In the mosquito-control business, the primary measure of how things are going is called the “landing rate count.’’
It might also be called the slap test, because it entails standing in a spot for one minute and counting bites, like this: One. Slap! Two. Slap! And so on.
Judging by slap rates over the last month, South Florida could be facing another mean mosquito season. An early, wet start to the rainy season has triggered an unusually early explosion of buzzing hordes — and calls for help from bugged residents.
“This year it’s been extensive, intensive spraying since May,’’ said Chalmers Vasquez, mosquito control operations manager for Miami-Dade County. “I don’t even remember the last year we started spraying in May.’’
Drier weather over the last few weeks has helped, but when the heavy rains come again mosquito control agencies across South Florida are concerned about rising public health risks from illnesses spread by some species, including Dengue fever, West Nile virus and malaria. No cases have been reported in South Florida this year — but the mosquito season doesn’t typically peak until sometime in July.
Counties combat mosquitoes with chemicals that carry their own risks, particularly to the environment. The insecticides sprayed from trucks and planes — common brand names include Bi-Mist 30+30 and Dibrom — typically contain “broad spectrum” pesticides such as naled or permethrin.
━━━━━━━━
-- ACTIVITIES --
A. Translate this sentence from the mosquito-control article into Spanish: "Counties combat mosquitoes with chemicals that carry their own risks, particularly to the environment."
B. Print the portion of the mosquito-control article between "Judging by slap" and "from bugged residents.", inclusive.

Stored dataset items:
━━━━━━━━
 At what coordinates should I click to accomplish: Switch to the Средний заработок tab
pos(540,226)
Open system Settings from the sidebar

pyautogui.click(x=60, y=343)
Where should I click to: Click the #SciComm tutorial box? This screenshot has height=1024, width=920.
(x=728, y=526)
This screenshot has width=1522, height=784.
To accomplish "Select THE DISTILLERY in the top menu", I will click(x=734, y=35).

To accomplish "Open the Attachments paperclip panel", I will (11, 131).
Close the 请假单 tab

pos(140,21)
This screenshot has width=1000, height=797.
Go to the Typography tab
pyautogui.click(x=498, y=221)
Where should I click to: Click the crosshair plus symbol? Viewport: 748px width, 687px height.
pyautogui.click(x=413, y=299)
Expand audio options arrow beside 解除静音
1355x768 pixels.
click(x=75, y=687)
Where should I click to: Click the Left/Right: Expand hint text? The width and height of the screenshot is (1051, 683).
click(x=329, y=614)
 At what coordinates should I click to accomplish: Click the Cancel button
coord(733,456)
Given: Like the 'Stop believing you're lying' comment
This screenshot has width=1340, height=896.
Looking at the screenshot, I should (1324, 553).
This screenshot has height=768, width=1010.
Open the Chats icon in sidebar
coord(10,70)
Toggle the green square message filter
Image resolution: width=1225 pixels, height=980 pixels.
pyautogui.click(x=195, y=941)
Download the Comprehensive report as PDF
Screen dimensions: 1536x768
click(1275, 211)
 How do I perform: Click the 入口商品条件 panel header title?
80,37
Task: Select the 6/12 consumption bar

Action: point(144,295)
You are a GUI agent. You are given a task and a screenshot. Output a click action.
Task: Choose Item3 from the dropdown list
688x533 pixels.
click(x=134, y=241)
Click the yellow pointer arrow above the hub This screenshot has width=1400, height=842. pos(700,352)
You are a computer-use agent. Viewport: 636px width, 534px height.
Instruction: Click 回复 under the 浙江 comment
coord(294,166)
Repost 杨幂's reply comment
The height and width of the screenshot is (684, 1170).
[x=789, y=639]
━━━━━━━━
-- RESPONSES BY TASK --
A. Los condados combaten los mosquitos con productos químicos que conllevan sus propios riesgos, en particular para el medio ambiente.

B.
Judging by slap rates over the last month, South Florida could be facing another mean mosquito season. An early, wet start to the rainy season has triggered an unusually early explosion of buzzing hordes — and calls for help from bugged residents.